Quantum Computing Since Democritus Lecture 6: P, NP, and Friends

P, NP, and Friends. A whole undergraduate complexity course in one HTML file.

For those of you who already know this stuff: forgive me for boring you. For those who don’t: read, learn, and join the Enlightened.

Note: The comment section was down all day, but it’s back now. Google ought to be ashamed to be running something as rickety and unreliable as Blogger. Well, I guess you get what you pay for.

32 Responses to “Quantum Computing Since Democritus Lecture 6: P, NP, and Friends”

  1. logopetria Says:

    Another very nice installment of a great lecture series. Thanks for making these available.

    Do you have any tips or advice on how to go about finding reductions to prove NP-completeness? I have a problem in mind that I’ve reformulated to look sort of SAT-like, but now I don’t know where to start in trying to reduce some other problem to it.

    Of course, the best way to start would be to practise, practise, practise, by reading (or better yet, proving for myself) some known reductions. Then I might get more of a feeling for how these things work and where to look for promising footholds in a problem. But that’s hard work! So if you have any distilled wisdom on the matter that you could pass on, it would be much appreciated.

  2. Scott Says:

    Sorry, no distilled wisdom from me. Try Garey & Johnson. Or if your problem is easy enough to state, post it here and maybe someone will solve it for you.

  3. Scott Evil Says:

    John von Neumann was absolutely desperate to automatize mathematics. Over at IAS, Vladimir Voevodsky is so tired of manually checking all of those peer review papers that he is frantically examining his lambda-calculus in hopes of rescue. Can Nicolaas de Bruijn help us to automate proof verification? This has been an age-old quest.

  4. Anonymous Says:

    Scott, one question about the “extra credit” problem: can you state more precisely what the explicit algorithm is supposed to do when given as input an unsatisfiable formula ?

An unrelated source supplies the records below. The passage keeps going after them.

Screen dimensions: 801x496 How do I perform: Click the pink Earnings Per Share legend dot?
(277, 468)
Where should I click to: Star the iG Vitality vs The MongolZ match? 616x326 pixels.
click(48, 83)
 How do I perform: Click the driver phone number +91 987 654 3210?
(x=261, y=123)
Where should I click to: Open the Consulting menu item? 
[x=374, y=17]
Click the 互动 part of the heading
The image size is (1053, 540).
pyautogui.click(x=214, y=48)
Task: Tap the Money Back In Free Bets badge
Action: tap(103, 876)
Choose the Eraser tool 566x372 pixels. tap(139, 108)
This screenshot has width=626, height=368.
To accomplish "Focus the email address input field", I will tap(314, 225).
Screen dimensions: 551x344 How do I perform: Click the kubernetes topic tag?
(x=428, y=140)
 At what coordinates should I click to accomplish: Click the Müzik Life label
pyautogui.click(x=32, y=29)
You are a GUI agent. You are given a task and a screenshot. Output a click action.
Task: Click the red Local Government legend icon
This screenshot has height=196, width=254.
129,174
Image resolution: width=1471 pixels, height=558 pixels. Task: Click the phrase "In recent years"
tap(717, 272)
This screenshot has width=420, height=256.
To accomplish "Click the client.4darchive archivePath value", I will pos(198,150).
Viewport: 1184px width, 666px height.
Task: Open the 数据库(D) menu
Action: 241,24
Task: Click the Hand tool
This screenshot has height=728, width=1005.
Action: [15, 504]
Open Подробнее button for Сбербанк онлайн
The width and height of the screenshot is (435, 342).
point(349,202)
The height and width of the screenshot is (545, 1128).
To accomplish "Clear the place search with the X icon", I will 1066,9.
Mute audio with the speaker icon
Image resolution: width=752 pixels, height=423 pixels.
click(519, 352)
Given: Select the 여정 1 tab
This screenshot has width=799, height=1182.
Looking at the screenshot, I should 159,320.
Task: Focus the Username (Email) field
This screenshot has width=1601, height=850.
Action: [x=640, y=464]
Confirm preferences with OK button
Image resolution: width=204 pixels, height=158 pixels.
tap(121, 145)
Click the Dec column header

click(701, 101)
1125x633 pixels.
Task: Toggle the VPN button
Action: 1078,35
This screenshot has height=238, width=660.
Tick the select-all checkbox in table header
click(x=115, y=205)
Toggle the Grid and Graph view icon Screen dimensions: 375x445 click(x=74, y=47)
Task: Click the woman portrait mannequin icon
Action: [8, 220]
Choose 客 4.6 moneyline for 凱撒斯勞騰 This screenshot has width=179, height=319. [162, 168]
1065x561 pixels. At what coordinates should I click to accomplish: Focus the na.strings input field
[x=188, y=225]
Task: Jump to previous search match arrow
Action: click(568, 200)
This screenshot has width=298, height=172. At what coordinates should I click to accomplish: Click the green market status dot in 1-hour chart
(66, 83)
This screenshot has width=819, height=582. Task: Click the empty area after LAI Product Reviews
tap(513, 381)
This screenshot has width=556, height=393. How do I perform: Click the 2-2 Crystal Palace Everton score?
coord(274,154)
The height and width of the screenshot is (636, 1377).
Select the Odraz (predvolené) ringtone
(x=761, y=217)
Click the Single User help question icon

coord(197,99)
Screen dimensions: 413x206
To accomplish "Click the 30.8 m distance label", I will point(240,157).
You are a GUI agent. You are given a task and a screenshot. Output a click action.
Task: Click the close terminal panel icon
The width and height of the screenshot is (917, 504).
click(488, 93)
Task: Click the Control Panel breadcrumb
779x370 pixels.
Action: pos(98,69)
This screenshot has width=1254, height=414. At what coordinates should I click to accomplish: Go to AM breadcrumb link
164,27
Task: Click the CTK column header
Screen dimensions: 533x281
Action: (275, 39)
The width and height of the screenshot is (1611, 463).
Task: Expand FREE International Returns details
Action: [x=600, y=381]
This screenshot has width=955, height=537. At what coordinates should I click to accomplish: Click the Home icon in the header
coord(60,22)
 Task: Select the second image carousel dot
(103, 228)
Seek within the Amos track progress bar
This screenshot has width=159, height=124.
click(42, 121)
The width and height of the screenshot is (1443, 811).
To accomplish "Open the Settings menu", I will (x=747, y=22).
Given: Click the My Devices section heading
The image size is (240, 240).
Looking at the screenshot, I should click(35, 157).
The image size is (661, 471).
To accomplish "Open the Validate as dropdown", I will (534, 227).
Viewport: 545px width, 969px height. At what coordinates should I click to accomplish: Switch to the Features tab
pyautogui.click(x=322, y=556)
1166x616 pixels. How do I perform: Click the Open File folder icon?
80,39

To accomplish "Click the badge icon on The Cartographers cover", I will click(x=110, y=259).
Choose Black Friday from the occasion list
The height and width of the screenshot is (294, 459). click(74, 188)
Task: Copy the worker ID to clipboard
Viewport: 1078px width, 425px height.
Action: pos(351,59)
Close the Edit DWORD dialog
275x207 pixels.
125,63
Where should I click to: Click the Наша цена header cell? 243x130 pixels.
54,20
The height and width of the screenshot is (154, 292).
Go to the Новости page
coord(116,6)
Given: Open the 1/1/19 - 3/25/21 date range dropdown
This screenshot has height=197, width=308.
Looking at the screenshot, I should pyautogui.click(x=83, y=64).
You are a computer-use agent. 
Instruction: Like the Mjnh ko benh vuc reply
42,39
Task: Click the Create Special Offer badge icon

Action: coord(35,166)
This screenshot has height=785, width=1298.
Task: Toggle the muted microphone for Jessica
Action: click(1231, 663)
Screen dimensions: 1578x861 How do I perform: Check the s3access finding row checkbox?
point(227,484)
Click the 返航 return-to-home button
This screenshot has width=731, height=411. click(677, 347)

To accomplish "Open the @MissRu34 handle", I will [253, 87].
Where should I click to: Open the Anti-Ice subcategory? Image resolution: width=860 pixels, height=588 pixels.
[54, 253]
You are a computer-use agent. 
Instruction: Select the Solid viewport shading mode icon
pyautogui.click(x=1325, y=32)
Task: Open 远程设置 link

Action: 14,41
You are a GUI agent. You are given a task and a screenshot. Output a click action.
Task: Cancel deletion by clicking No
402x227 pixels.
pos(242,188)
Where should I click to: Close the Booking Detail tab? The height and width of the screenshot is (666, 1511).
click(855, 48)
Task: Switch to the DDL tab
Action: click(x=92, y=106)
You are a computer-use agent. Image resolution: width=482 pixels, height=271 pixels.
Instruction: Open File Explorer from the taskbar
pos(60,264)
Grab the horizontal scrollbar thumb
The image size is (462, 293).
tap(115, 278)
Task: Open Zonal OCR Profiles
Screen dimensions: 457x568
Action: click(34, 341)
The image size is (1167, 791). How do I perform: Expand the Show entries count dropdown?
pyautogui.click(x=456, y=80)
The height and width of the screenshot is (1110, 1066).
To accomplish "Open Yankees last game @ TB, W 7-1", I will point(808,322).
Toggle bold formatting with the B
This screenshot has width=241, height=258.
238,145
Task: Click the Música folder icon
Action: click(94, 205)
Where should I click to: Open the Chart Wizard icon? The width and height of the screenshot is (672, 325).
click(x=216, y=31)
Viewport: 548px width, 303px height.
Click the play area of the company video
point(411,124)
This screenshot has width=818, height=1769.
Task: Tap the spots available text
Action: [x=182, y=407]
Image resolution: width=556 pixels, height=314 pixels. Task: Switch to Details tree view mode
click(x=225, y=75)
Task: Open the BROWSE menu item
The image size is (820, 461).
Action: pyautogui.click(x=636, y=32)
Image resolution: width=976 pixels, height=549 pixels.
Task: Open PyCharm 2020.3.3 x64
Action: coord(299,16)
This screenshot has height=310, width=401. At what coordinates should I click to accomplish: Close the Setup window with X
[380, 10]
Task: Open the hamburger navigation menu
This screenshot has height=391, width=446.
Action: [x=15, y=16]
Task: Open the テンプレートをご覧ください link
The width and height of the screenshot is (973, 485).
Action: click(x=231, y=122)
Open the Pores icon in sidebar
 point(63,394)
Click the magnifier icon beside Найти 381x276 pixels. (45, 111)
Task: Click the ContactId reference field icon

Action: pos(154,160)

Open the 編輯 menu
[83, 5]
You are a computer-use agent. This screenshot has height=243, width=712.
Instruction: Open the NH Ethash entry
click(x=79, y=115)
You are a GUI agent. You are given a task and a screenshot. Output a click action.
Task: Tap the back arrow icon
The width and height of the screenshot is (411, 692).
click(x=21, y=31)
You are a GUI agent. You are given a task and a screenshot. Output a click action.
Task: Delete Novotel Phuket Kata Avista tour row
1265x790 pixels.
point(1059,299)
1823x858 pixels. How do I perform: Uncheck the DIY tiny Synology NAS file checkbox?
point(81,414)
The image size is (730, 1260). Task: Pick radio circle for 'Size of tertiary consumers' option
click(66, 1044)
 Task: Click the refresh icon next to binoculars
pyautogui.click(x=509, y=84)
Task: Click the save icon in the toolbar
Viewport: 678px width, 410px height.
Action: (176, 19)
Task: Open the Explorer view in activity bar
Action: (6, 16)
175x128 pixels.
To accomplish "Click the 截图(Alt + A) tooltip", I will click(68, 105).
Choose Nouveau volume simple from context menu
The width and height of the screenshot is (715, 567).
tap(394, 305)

    Is it supposed to halt at all, and within what time bound ?

  5. Nagesh Adluru Says:

    Your honest statement about having coarser (broader) outlook in complexity theory is really enlightening:)

    Also you nicely bring out that even at that level of coarseness you cannot avoid messy fine details.

  6. Nagesh Adluru Says:

    Your honesty is one of the most important factors of the enlightening flavor of your lectures.

  7. Scott Says:

    Scott, one question about the “extra credit” problem: can you state more precisely what the explicit algorithm is supposed to do when given as input an unsatisfiable formula ?

    Given an unsatisfiable formula, your algorithm can behave arbitrarily. I edited the question to clarify this.

  8. Anonymous Says:

    But so far, it seems like we’re using the right abstraction. Of the big problems solvable in polynomial time — matching, linear programming, primality testing, etc. — most of them really do have practical algorithms.

    Here you are channeling Garey and Johnson, perhaps subconsciously, where a similar argument appears. However that statement was true back when G&J was published but it no longer holds. Robert Sedgewick first observed this in what is now called Sedgewick’s corollary to Moore’s law: suppose you have an algorithm that runs in time n^2, and currently the largest data set you run on is of size N. Then after d=y/1.5 years your program run runs on a computer that is d times faster on a data set that is d times larger. So total running time is: (N*d)^2/d = N*d, or d times slower. All your programs are getting slower by the day and the larger the degree of your polynomial, the slower they get! In fact Sedgewick observed that this even applies to sorting, which is O(n log n).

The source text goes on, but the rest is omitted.